It’s 5:45 in the morning and your weekday alarm clock sounds, abruptly yanking you out of a peaceful and cozy slumber, AGAIN. How do you feel? Bright-eyed and bushy-tailed? No? Perhaps groggy, but functional? Or do stress hormones start flooding your body before your feet even hit the floor? A concrete cloud of obligations, expectations and deadlines weighing you down during your hour long commute to your cubicle?
You’d like to take that alarm clock and smash it against your bedroom wall, pull the covers over yourself and quickly slip back under the surface of consciousness. But you can’t. You’d like to have control over your own time, but you can’t. You need that job. You live paycheck to paycheck. You have bills to pay and a standard of living to maintain. (Wage slave). If you have debt, it’s even worse. The wage slave can downgrade lifestyle and change their job. A debt slave MUST.KEEP. WORKING. at the highest salary possible.
I can relate. This is my life right now. I hate debt. I HATE debt.
My workload ebbs and flows with production cycles. A while ago I was facing burnout; pulling weekenders and all-nighters, taking forever to get basic work done, getting daily tension headaches, body-aches. I was eating asprin like candy. More crows feet and laugh lines greeted me in the mirror. I was so stressed, that I ended up doing something that I only did one time before in my life. One day I had to take a sick / mental health day off from work. I was a wreck.
Fortunately, the workload lightened; sometimes by a lot, and the world was ok again. Unfortunately the crows feet and laugh lines didn’t lighten. Sigh.
Now, I’m squeezed between two very large, high profile projects with senior executives watching, and I’m dropping the ball. Co-workers are rushing in to do work that I should have had mostly done by now. Goodbye to any possibility of a salary raise. I’m spending this weekend working to catch up and getting headaches again. Ugh. I want off of this stress roller coaster, but the price of exit is too high. I must keep working at this job. I don’t want to paint my job poorly, most of the people are quite nice and good to work with. I’ve learned from personal experience that that is worth its weight in gold. I’m not in an abusive job (anymore), so I’m not looking to leave. There are things that I really like about my current job and I’m grateful to have it.
It’s just that debt reminds me that I have no choice. I’m not here because I want to be. I’m here because I have to be. I’m working, but not enjoying the benefit. Seeing others my own age and younger with their spouses, homes, cars and exotic travel destinations makes me feel like a failure.

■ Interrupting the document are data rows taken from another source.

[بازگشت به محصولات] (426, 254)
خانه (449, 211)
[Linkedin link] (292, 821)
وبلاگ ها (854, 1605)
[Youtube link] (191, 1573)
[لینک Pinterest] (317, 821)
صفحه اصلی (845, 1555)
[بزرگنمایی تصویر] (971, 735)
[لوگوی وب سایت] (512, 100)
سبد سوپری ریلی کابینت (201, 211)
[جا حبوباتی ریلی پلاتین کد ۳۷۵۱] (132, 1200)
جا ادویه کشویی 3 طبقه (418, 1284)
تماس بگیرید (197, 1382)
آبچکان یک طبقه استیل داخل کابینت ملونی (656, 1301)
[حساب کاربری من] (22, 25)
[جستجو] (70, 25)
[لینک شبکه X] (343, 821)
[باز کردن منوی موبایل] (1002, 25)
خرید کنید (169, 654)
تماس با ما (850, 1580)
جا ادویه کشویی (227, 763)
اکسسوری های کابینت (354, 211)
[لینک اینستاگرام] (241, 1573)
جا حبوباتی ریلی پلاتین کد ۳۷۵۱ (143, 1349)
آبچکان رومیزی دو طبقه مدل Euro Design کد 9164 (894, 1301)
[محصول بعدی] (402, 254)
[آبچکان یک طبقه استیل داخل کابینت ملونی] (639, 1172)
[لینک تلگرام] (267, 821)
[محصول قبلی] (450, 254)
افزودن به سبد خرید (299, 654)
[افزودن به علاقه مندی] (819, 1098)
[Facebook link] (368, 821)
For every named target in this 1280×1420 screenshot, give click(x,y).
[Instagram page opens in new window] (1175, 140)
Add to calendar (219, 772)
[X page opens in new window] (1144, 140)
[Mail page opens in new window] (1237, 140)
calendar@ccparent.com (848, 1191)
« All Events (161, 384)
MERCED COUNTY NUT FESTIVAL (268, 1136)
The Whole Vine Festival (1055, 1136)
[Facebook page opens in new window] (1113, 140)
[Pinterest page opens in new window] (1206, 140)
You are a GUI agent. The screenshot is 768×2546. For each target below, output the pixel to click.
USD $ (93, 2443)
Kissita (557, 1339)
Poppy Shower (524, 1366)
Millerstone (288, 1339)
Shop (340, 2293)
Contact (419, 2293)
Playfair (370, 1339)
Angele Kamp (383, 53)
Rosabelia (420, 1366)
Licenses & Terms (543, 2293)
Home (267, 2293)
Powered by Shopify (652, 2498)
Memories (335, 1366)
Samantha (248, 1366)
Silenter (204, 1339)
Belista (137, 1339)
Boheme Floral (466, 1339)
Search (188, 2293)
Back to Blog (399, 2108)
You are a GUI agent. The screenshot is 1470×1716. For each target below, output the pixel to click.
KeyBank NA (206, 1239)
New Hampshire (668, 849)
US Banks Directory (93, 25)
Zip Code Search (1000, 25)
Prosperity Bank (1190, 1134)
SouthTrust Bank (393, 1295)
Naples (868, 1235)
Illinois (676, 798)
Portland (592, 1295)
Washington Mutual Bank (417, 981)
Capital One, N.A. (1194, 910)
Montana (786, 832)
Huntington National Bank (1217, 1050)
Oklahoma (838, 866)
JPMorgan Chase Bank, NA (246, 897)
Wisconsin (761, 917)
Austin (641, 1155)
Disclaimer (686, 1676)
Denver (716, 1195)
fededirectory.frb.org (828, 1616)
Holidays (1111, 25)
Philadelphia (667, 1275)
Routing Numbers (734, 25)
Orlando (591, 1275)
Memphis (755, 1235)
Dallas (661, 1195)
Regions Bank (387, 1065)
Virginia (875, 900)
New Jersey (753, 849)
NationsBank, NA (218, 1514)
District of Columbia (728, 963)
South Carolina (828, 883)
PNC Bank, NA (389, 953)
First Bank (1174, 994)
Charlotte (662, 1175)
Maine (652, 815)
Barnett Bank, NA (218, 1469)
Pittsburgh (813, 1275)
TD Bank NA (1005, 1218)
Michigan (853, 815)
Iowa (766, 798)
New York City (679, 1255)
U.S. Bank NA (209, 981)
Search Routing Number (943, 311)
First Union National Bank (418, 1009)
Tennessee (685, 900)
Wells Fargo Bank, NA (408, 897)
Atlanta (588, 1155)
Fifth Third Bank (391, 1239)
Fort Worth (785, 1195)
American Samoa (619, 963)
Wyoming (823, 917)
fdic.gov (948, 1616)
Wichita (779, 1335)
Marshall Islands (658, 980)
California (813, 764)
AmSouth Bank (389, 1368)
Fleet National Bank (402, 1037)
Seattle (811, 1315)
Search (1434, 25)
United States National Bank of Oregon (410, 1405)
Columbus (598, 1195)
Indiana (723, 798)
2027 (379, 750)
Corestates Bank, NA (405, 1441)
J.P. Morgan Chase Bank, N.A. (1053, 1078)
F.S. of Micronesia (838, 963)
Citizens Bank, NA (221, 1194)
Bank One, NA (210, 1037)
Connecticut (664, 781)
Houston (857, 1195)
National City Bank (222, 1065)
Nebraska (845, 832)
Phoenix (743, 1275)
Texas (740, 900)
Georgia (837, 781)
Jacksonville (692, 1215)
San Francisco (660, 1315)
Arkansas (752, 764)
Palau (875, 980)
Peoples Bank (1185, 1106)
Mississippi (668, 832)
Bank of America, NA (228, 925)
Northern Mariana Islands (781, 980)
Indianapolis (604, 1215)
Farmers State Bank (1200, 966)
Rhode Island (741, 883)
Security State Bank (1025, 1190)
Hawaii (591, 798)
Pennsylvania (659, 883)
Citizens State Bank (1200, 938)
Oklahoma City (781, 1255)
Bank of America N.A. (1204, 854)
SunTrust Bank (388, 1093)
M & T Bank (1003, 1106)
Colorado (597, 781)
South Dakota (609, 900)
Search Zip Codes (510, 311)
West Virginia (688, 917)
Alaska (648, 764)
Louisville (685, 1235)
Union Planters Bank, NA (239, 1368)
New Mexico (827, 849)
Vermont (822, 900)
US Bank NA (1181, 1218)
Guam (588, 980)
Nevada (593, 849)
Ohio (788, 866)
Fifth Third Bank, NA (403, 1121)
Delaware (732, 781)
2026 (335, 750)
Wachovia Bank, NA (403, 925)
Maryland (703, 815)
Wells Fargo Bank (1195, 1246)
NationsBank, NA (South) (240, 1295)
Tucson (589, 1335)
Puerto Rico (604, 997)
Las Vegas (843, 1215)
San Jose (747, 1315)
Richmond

They say that depression is born in the gap between where people want/expect to see themselves in life, and where they actually are in life. This is often the case when we magnify and give too much importance to our perceived failures. Maybe that’s what I have. Or maybe I’m just coming to grips with reality. Maybe the vestiges of my youthful optimism have been burned away.
If you have a lot of debt – deep debt – then you know what I’m talking about. When you look ahead, all you see is a long dark lonely road of debt slavery where you realize how trapped you are. You realize that, if you are fortunate enough to have a job, for the next X years of your life, you will work to make others richer. You realize that you will have no choice but to drag your tired body out of bed every morning, get in your car / on the bus and go to work when you’d rather do anything but. You are a debt slave.
At nearly 40, I’m renting a room and riding the bus to pay back debt. I’m putting off life experiences… I’m right back where I started in life. My standard of living will be lower than my mom’s was. At least she could afford her own apartment and car when raising my siblings and me.
I am accepting that this is where I am and trying to deal with it. I’m serving my time.
Enough of this. Time to catch up on my work.
Where’s my asprin?
What about you? Has your job gone to the dogs? What are you doing about it?